> [Tekstfragment]
____

Competentie 2: beïnvloeden van gedrag Beroepsmatige

activiteiten

Het op basis van een analyse van een vraag of ontwikkelbehoefte ontwerpen en uitvoeren van, op psychologische kennis gebaseerde, gedragsinterventies en/of advies.

Doelen worden in overleg met opdrachtgevers en/of cliënten geformuleerd. In contact met individuen en groepen, variërend van jong tot oud en variërend naar culturele en sociale achtergrond, worden op methodische en

verantwoorde wijze bijdragen geleverd aan ontwikkeling, effectiviteit of welbevinden. Daarbij staat de eigen verantwoordelijkheid en zelfstandigheid van de cliënt voorop.

Een interventie kan bestaan uit een begeleidings-of coachingstraject, training, voorlichting, app of hulpverleningstraject. Interventies kunnen zowel gericht zijn op preventie als op het verminderen en oplossen van gedragsproblemen, al of niet in de eerste lijn. Preventie kan ook betekenen het bestendigen van al aanwezig gewenst gedrag.

Competentie 2: beïnvloeden van gedrag

Beroepssituaties Op grond van een assessment binnen een werkveld een advies formuleren.

Ontwerpen en uitvoeren van een training; coachen/begeleiden van individuen en groepen bij veranderingsprocessen, keuzevraagstukken,

relatievraagstukken en verwerkingsproblematiek.

Monitoren en evalueren van training of coachingstraject.

Bijdragen aan de ontwikkeling en uitvoering van voorlichtingsprogramma’s gericht op preventie en psycho-educatie; wetenschappelijke kennis vertalen naar de praktijk en zodoende toegankelijk maken voor de doelgroep waar de toegepast psycholoog zich op richt

Bieden van individuele psychologische begeleiding /coaching via sociale media, bijvoorbeeld in de vorm van e-coaching.

Psychologisch onderbouwde interventies inzetten gericht op commerciële en/of maatschappelijk verantwoorde doelstellingen.

Op grond van een psychodiagnostisch onderzoek en/of een

behoefteonderzoek een hulpverleningstraject uitvoeren en/of een advies uitbrengen.

Beroepsrollen Gedragsadviseur; -trainer, -begeleider /-coach, psychologisch hulpverlener,, counselor, voorlichter, mediator, preventiemedewerker

Voorbeelden van beroepsproducten

Adviesgesprek of – rapport, consult, Interventievoorstel ( bijvoorbeeld training, coachingstraject, voorlichtingsplan of voorlichtingsinstrument), Uitvoeren trainings-, beleidings- of coachingstraject, Instrument voor evaluatie en effectmeting

Competentie 3: uitvoeren van praktijkgericht onderzoek

Beroepsmatige activiteiten Praktijkgericht onderzoek definiëren we als het verrichten van

onderzoeksactiviteiten die voldoen aan de eisen van de beroepspraktijk.

____

> [Ruwe gegevens]
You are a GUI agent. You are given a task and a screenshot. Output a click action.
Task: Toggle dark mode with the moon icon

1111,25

____

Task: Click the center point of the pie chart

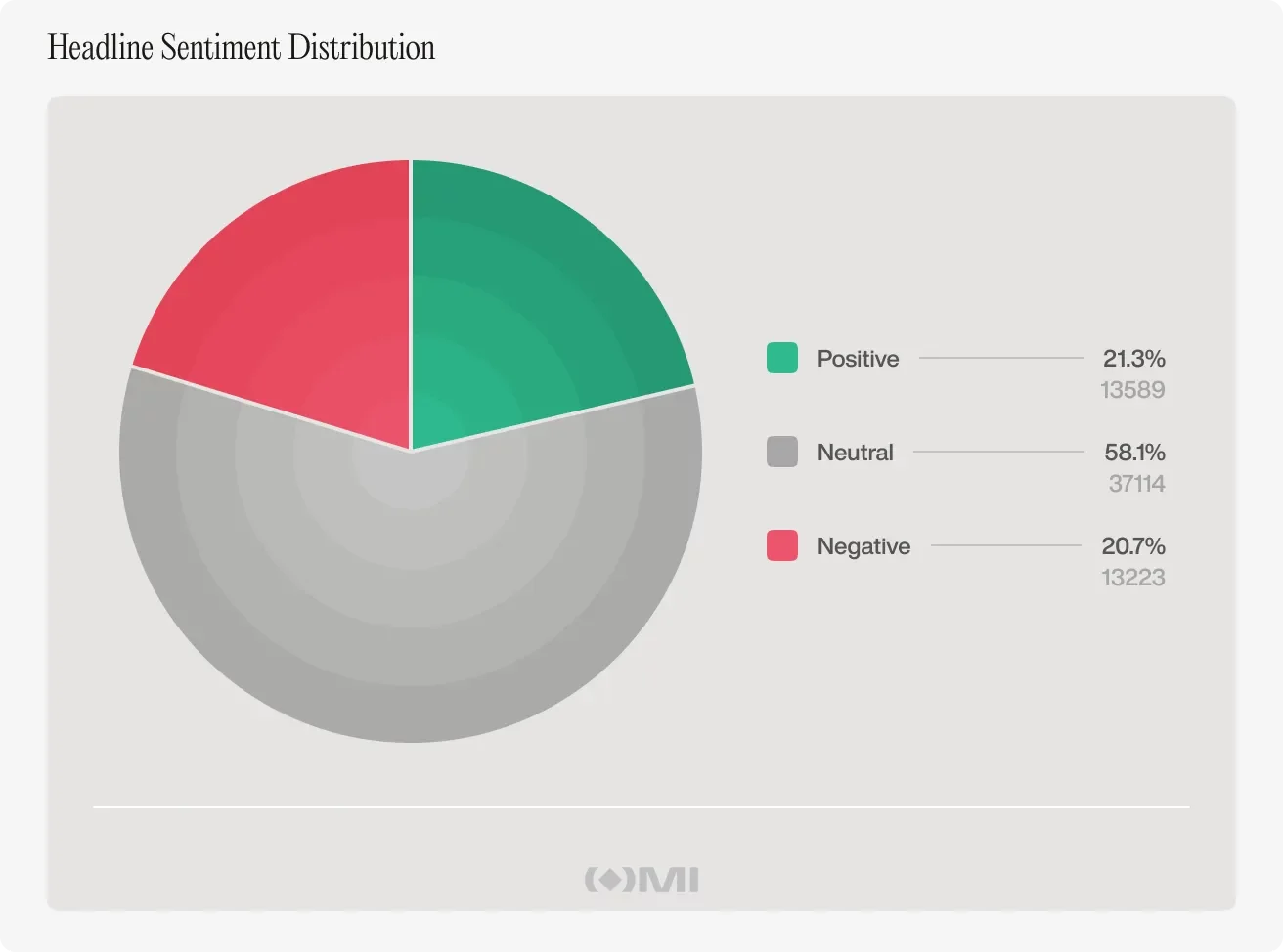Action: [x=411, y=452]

____

> [Opdrachten]
A. Geef voor elk van de volgende uitspraken aan of deze overeenkomt met het tekstfragment: (i) doelen worden uitsluitend door de psycholoog zelf vastgesteld; (ii) een interventie kan de vorm van een app hebben; (iii) individuele begeleiding via sociale media valt buiten de beschreven beroepssituaties. Antwoord telkens met ja of nee en citeer letterlijk de woorden uit het tekstfragment die de doorslag geven.
B. Vat het tekstfragment samen in drie zinnen.
C. Herhaal woordelijk het gedeelte van het tekstfragment tussen "Het op basis" en "de cliënt voorop.", beide inbegrepen.

> [Antwoorden per opdracht]
A.
(i) Nee: "Doelen worden in overleg met opdrachtgevers en/of cliënten geformuleerd."
(ii) Ja: "Een interventie kan bestaan uit een begeleidings-of coachingstraject, training, voorlichting, app of hulpverleningstraject."
(iii) Nee: "Bieden van individuele psychologische begeleiding /coaching via sociale media, bijvoorbeeld in de vorm van e-coaching."

B. Het tekstfragment beschrijft competentie 2, het beïnvloeden van gedrag: het ontwerpen en uitvoeren van op psychologische kennis gebaseerde gedragsinterventies en/of advies, met doelen die in overleg met opdrachtgevers en/of cliënten worden geformuleerd en waarbij de eigen verantwoordelijkheid en zelfstandigheid van de cliënt voorop staan. Interventies, zoals een coachingstraject, training, voorlichting, app of hulpverleningstraject, kunnen gericht zijn op preventie en op het verminderen en oplossen van gedragsproblemen. Daarnaast noemt het tekstfragment beroepssituaties als het geven van trainingen en coaching, beroepsrollen als gedragsadviseur en mediator, en beroepsproducten als adviesrapporten en interventievoorstellen, waarna competentie 3, het uitvoeren van praktijkgericht onderzoek, begint.

C.
Het op basis van een analyse van een vraag of ontwikkelbehoefte ontwerpen en uitvoeren van, op psychologische kennis gebaseerde, gedragsinterventies en/of advies.

Doelen worden in overleg met opdrachtgevers en/of cliënten geformuleerd. In contact met individuen en groepen, variërend van jong tot oud en variërend naar culturele en sociale achtergrond, worden op methodische en

verantwoorde wijze bijdragen geleverd aan ontwikkeling, effectiviteit of welbevinden. Daarbij staat de eigen verantwoordelijkheid en zelfstandigheid van de cliënt voorop.